(ACTIVITY) Produce an exact copy of the lines from the line containing "The image size is (871, 417)." through the last line of the entries below, and only those lines.

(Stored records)
——

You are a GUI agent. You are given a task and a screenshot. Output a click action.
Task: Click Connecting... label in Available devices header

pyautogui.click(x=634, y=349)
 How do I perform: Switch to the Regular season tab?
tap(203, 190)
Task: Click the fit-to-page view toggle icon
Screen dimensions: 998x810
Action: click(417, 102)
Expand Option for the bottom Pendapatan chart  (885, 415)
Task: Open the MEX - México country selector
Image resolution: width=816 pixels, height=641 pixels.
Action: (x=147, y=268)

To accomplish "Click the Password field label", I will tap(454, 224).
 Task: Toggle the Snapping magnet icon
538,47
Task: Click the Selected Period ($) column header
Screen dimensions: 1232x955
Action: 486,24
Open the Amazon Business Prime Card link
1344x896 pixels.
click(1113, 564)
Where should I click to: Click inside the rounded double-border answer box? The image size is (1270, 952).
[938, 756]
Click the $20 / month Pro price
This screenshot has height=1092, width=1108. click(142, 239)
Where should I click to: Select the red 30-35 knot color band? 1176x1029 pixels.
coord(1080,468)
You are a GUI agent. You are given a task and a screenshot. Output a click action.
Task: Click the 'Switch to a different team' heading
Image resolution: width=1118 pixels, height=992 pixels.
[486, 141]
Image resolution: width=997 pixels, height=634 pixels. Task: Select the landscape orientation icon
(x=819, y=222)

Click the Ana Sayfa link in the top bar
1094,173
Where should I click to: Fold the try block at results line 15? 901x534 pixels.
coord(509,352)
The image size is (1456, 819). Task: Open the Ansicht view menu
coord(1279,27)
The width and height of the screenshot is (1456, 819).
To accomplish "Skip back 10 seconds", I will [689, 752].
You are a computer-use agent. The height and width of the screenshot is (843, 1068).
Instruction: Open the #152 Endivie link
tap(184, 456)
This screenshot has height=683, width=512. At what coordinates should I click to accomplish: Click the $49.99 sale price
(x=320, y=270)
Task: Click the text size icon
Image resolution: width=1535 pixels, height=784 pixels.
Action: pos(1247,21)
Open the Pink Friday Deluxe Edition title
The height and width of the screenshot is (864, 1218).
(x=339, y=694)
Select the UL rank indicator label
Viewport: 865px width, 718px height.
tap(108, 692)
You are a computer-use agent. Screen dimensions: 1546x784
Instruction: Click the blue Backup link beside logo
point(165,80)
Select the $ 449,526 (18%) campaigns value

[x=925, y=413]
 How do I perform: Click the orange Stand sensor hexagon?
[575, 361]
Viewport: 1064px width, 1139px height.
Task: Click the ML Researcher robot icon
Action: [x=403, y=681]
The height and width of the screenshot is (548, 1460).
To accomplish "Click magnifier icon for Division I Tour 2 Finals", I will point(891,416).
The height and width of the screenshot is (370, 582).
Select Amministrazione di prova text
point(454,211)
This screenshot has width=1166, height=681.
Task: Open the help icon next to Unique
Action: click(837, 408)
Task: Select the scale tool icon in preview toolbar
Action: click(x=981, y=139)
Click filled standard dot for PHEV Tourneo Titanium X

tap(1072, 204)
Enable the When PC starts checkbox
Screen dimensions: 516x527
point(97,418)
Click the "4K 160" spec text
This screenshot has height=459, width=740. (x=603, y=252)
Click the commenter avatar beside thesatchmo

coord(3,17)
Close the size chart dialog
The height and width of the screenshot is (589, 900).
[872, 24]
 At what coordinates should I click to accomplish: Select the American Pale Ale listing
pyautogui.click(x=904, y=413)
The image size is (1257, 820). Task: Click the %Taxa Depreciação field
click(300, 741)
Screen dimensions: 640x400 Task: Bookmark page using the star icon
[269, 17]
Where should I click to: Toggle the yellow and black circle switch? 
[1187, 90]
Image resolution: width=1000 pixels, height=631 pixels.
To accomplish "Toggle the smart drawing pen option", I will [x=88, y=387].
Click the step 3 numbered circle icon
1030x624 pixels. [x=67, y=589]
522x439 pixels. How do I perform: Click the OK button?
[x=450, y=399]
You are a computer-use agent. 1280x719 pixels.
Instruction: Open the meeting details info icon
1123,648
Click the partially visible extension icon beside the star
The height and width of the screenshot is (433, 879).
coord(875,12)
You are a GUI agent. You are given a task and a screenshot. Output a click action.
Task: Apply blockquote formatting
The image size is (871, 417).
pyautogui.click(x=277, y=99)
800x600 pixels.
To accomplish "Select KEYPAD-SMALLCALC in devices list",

——

(SOLUTION TO THE PROBLEM)
The image size is (871, 417).
pyautogui.click(x=277, y=99)
800x600 pixels.
To accomplish "Select KEYPAD-SMALLCALC in devices list",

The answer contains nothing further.